A Rare New Bacterium Thrives In Spacecraft Cleanrooms

A recently discovered bacterium thrives in the cleanest places on Earth—where spacecraft are assembled.

Share

Tersicoccus phoenicis is no ordinary microbe. This rare bacterium can withstand chemical cleaning, ultraviolet rays, and a dearth of nutrients to live in some of the most sterile places around: the cleanrooms that space agencies like NASA and the European Space Agency keep as clean as possible to prevent Earth’s bacteria from hitching a ride into space.

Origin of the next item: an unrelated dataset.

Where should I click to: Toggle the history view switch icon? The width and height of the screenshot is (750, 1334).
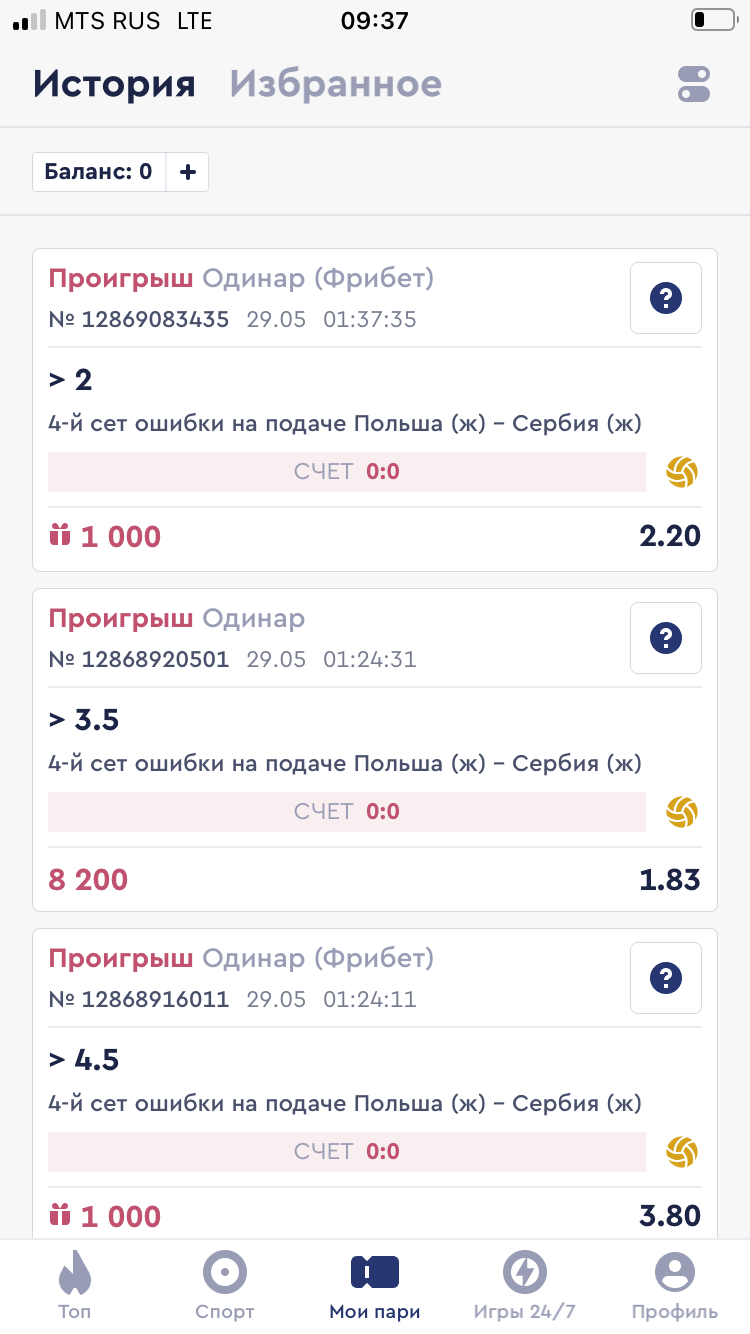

First collected by NASA from the floor of a cleanroom at the Kennedy Space Center in Florida during the launch preparations for the Phoenix Mars Lander, Tersicoccus has also been found in an ESA spacecraft cleanroom in French Guiana.

These cleanrooms are home to fewer microbes than anywhere else on Earth. Only a few hundred survive the sterilization treatments. Occasionally, scientists find microbes that exist solely in one cleanroom, and nowhere else, yet this is the first bacteria to be found in two separate spacecraft cleanrooms, 2,500 miles apart, but nowhere else on Earth. The berry-shaped Tersicoccus phoenicis is so unlike the usual bacteria we know and love that scientists classified it as an entirely new genus.

Just because we haven’t found this weird little guy elsewhere doesn’t mean it doesn’t exist in nature. “We find a lot of bugs in clean rooms because we are looking so hard to find them there,” says Parag Vaishampayan, a microbiologist at NASA’s Jet Propulsion Laboratory who described the microbe in the International Journal of Systematic and Evolutionary Microbiology. “The same bug might be in the soil outside the clean room but we wouldn’t necessarily identify it there because it would be hidden by the overwhelming numbers of other bugs.” He says Tersicoccus phoenicis could live in caves or deserts, where it could survive on almost no nutrients, as in the cleanrooms.

Knowing what bacteria can survive in cleanrooms becomes important once the spacecraft assembled there starts looking for microbes outside our planet. We wouldn’t want to think we’d discovered life on Mars, only to have it be a regular old Earth bacterium that hitchhiked a ride on Curiosity.